Performance analysis of defense mechanisms against UDP flood attacks

Abstract

A Distributed Denial of Service (DDoS) attack remains one of the most common and devastating security threats to the Internet world. The main purpose of an attack is to disable the use of services on the Internet or the victim network by sending a large number of IP packets to the targeted system. Since no single solution for a DDoS attack has been found, these attacks have managed to prevail on the Internet for a decade. Therefore, it is necessary and important to evaluate such an attack in a real testbed environment to find the most suitable defense mechanism.
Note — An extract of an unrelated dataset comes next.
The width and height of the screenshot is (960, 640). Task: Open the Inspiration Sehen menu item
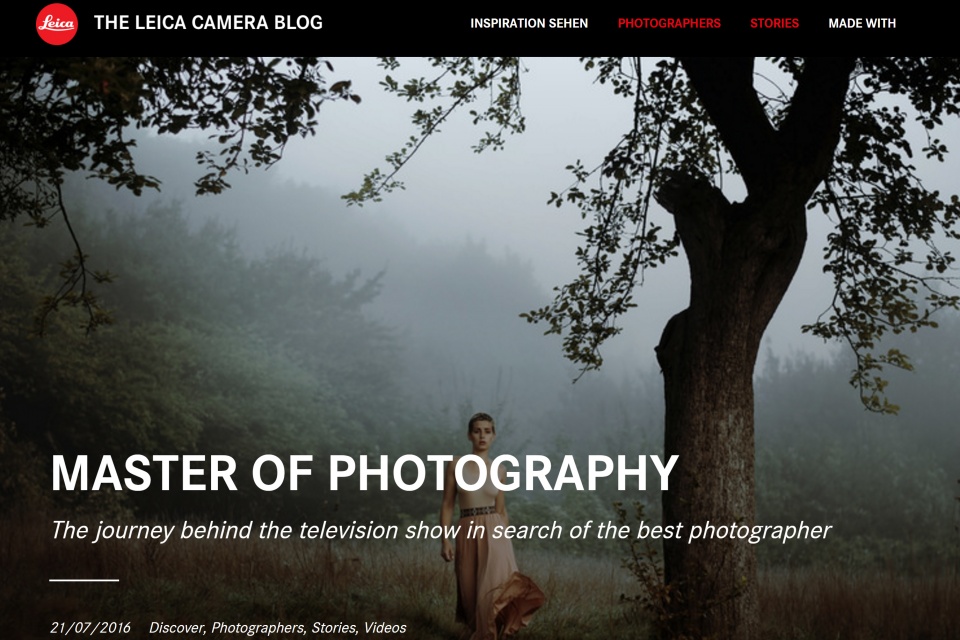529,23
In this thesis, the different types of DDoS attacks are discussed followed by a focus on UDP flood attacks. Tests were conducted and new results obtained on the impact of a UDP flood attack on computers using the latest versions of Windows and Linux platforms, e.g., Windows Server 2012, Windows 8, and Linux Ubuntu 13. This research also produced new evaluation results on various defense mechanisms such as Network Load Balancing, Software Firewall, Access Control Lists, Threshold Limit, Hybrid Method, and IP Verify.
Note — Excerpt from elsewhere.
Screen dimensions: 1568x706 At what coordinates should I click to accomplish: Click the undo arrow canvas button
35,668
Unlike simulation studies, this project lays down the steps involved in implementing the attack in a real testbed environment. In this study, the victim network is based on an Intranet network environment that provides several services (e.g., a web service and file transfer service) to legitimate clients. An attacker in the testbed, on the other hand, will launch the attack from outside the local subnet. Several metrics such as round-trip time, user throughput, packet loss, and CPU utilization of the victim computer were gathered in order to investigate the impact of an attack.

The findings of this study concluded that Linux Ubuntu 13 withstood UDP flood attacks better than Windows Server 2012 while the Hybrid Method and Threshold Limit were the most effective defenses against UDP flood attacks for both Windows and Linux platforms. Both defenses significantly increased throughputs, and reduced the RTT, packet loss, and CPU utilization of a victim computer. On the other hand, the Software Firewall was the least effective defense in all studies.